**EXERCISE TASK**
Rewrite the lines from the line with "Click the Prevent" up to and including the line with "(x=169, y=240)", replacing "header" with "heading" and leaving everything else unchanged.

**PROVIDED RECORDS**
* * *
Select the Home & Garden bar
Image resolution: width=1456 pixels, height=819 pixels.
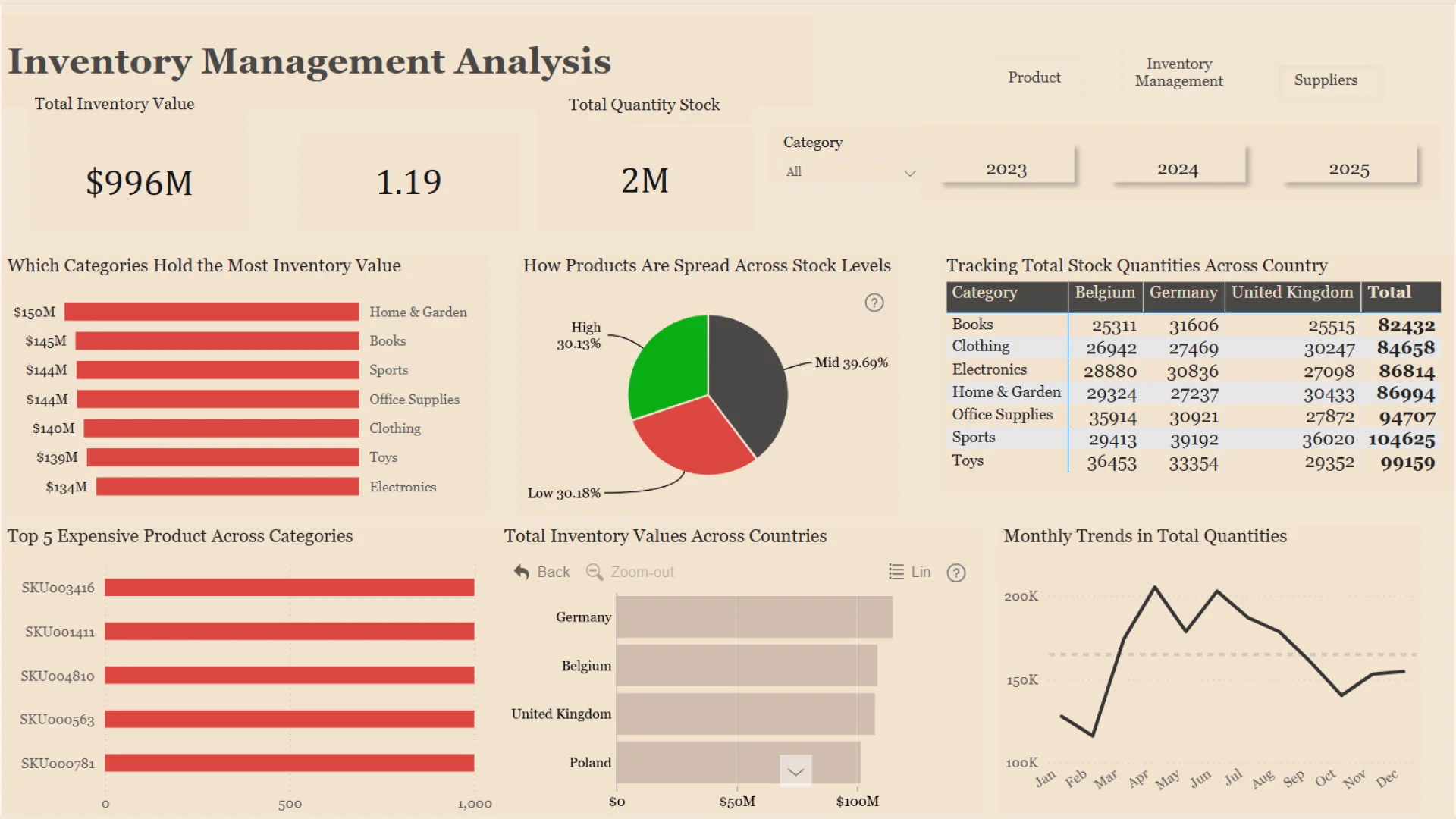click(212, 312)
* * *
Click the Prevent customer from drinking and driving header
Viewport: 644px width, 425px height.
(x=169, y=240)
* * *
**ANSWER IN FULL**
Click the Prevent customer from drinking and driving heading
Viewport: 644px width, 425px height.
(x=169, y=240)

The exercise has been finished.